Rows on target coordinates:
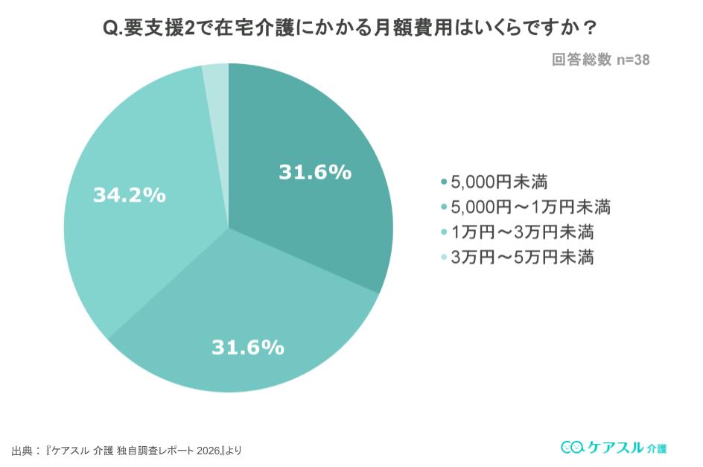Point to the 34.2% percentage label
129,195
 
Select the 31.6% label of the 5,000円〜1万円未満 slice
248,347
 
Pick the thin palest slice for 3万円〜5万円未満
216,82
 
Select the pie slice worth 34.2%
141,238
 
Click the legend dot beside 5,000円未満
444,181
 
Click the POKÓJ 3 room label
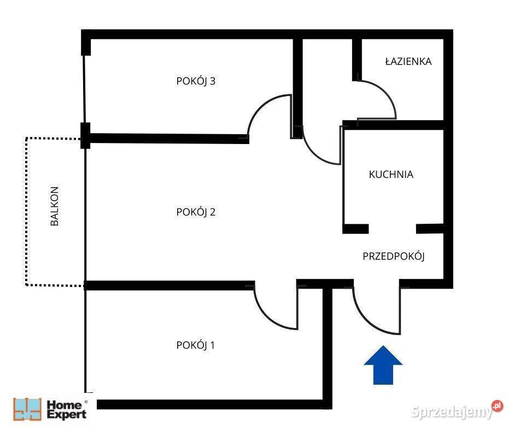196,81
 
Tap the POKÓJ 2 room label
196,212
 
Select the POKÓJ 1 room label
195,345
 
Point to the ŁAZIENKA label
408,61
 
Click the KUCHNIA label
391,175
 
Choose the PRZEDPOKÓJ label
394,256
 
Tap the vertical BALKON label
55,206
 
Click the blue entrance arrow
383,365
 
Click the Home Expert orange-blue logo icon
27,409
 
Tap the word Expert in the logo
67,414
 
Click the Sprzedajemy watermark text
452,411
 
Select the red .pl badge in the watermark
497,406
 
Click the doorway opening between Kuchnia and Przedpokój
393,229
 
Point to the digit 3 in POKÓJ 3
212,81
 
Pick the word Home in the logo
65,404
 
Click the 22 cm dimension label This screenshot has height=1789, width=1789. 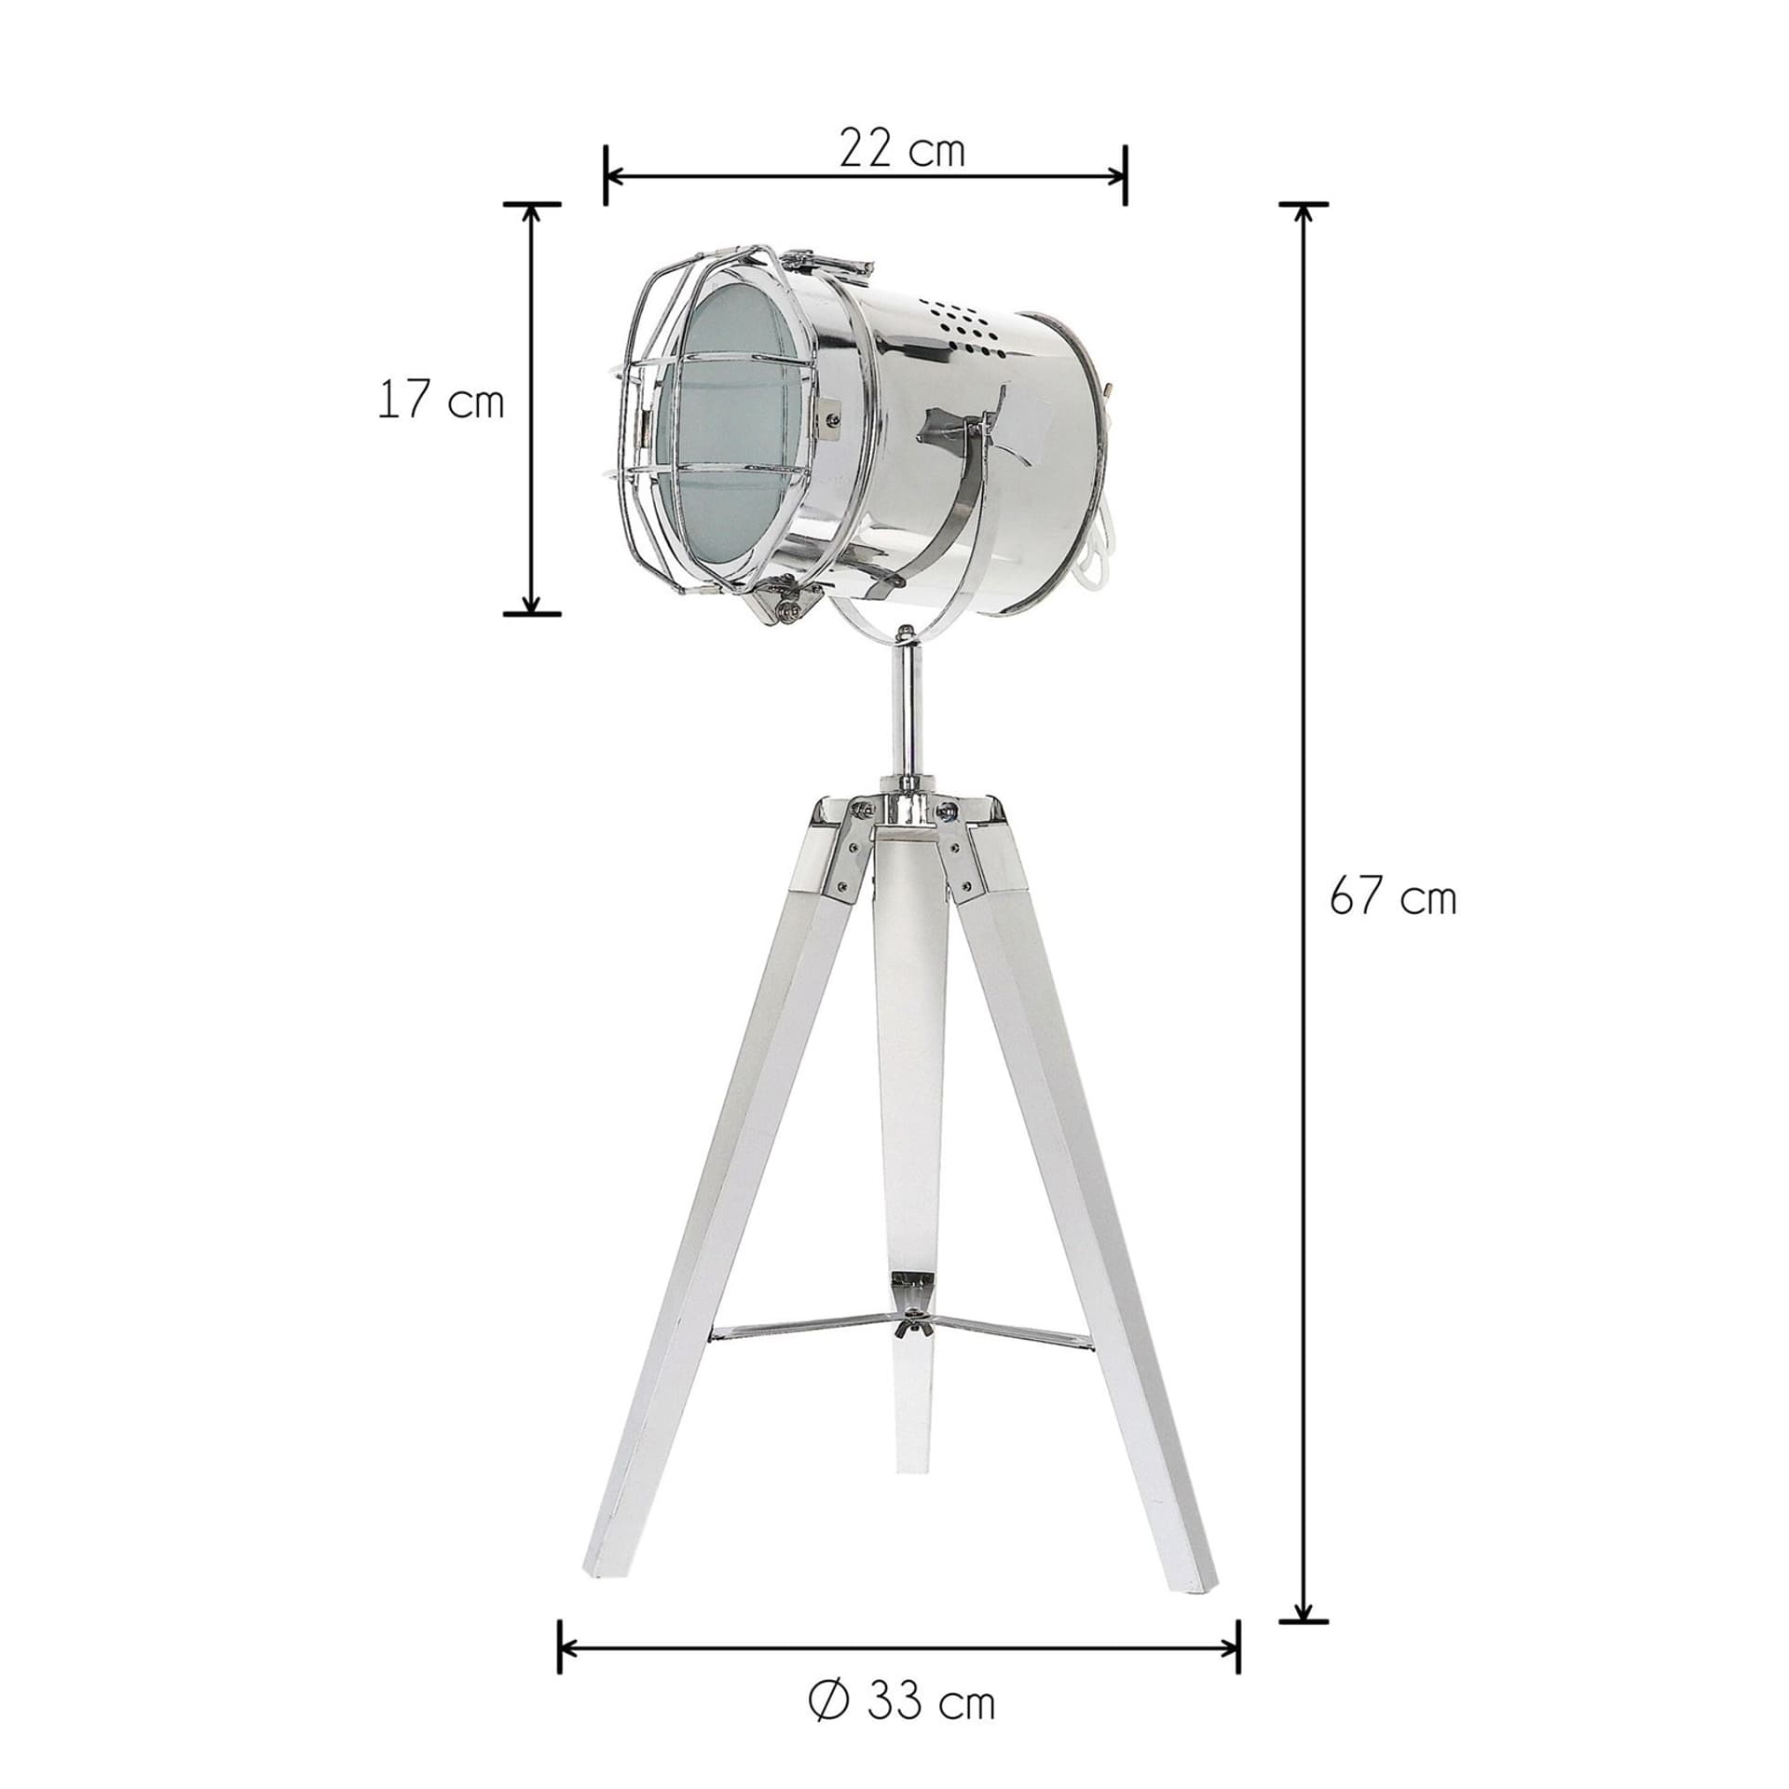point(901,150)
* * *
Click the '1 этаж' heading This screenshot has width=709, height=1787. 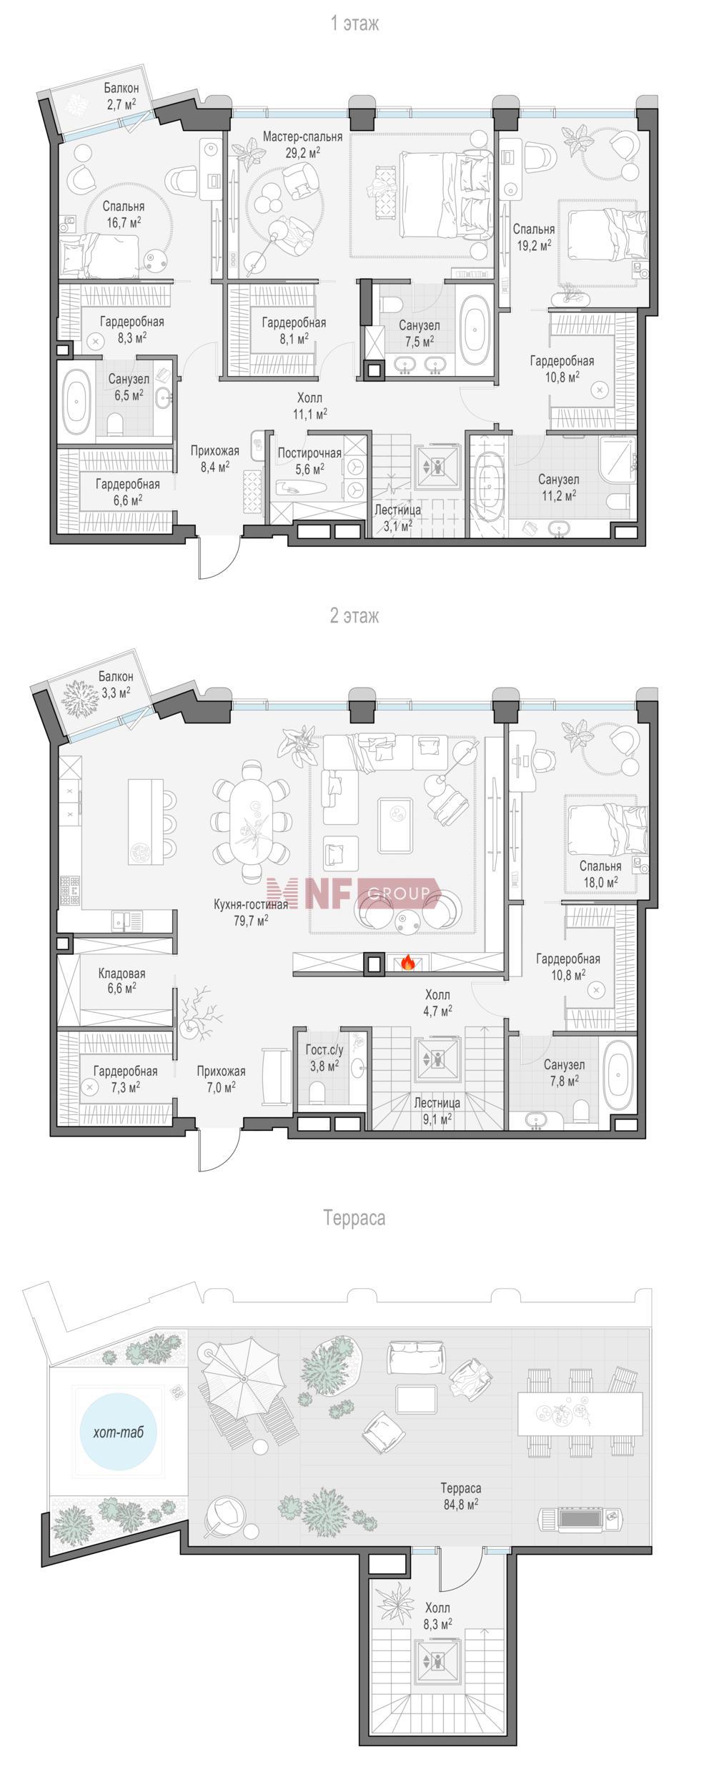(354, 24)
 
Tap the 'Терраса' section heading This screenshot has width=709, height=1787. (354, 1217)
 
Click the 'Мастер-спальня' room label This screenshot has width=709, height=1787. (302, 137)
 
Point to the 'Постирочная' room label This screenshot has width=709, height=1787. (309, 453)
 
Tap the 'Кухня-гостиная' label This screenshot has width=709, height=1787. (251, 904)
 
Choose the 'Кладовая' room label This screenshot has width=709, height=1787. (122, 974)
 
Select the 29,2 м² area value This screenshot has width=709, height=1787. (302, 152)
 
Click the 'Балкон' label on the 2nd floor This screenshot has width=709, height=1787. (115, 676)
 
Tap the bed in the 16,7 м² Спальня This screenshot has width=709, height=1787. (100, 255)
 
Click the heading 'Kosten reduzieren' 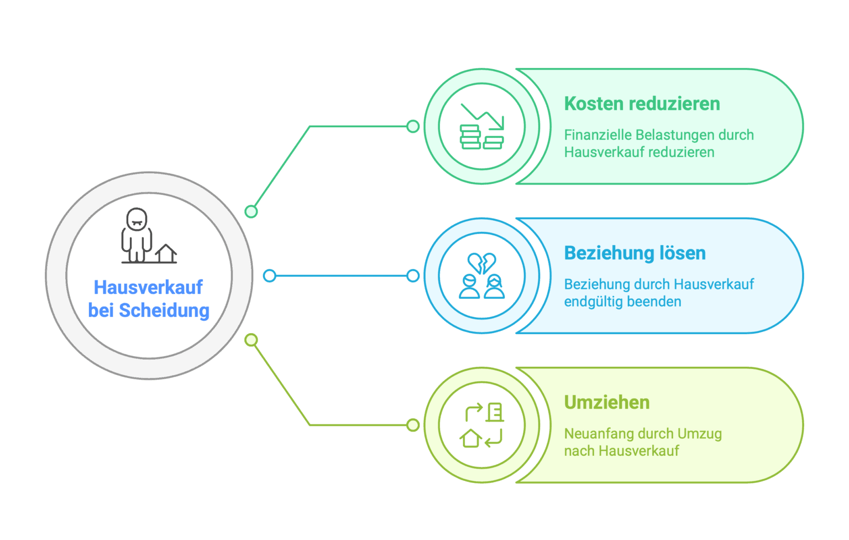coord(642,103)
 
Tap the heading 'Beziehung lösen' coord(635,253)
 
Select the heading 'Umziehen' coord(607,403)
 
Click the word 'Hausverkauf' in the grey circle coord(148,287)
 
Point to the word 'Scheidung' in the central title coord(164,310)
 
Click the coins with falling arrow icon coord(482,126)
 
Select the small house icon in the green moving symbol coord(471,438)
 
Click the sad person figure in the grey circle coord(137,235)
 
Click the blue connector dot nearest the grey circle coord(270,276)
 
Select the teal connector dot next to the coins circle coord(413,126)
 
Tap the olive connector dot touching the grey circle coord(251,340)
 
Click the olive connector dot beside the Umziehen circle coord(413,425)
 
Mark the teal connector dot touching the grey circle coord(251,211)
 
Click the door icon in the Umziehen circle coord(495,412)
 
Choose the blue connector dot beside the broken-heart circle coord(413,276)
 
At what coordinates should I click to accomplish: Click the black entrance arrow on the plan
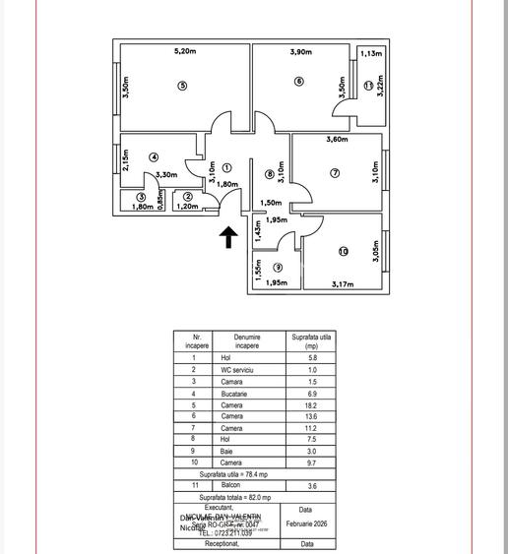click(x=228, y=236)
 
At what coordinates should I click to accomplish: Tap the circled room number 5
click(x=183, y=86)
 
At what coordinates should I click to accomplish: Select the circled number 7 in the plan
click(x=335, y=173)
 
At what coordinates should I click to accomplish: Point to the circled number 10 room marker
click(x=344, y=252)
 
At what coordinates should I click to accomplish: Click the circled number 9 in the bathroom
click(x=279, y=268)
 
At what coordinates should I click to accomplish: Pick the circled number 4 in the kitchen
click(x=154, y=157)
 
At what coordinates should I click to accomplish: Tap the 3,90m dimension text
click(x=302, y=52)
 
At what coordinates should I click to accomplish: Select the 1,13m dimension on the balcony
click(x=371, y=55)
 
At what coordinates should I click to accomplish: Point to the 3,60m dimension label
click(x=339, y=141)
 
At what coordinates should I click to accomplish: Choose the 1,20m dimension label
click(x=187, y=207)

Your objective
Copy the stretch from the line containing "Select the teal" through the line containing "click(x=302, y=52)", keeping every line unchanged and including both end lines. Leave the pictures out of your copy.

Solved problem
Select the teal connector dot next to the coins circle coord(413,126)
 
Tap the olive connector dot touching the grey circle coord(251,340)
 
Click the olive connector dot beside the Umziehen circle coord(413,425)
 
Mark the teal connector dot touching the grey circle coord(251,211)
 
Click the door icon in the Umziehen circle coord(495,412)
 
Choose the blue connector dot beside the broken-heart circle coord(413,276)
 
At what coordinates should I click to accomplish: Click the black entrance arrow on the plan
click(x=228, y=236)
 
At what coordinates should I click to accomplish: Tap the circled room number 5
click(x=183, y=86)
 
At what coordinates should I click to accomplish: Select the circled number 7 in the plan
click(x=335, y=173)
 
At what coordinates should I click to accomplish: Point to the circled number 10 room marker
click(x=344, y=252)
 
At what coordinates should I click to accomplish: Click the circled number 9 in the bathroom
click(x=279, y=268)
 
At what coordinates should I click to accomplish: Pick the circled number 4 in the kitchen
click(x=154, y=157)
 
At what coordinates should I click to accomplish: Tap the 3,90m dimension text
click(x=302, y=52)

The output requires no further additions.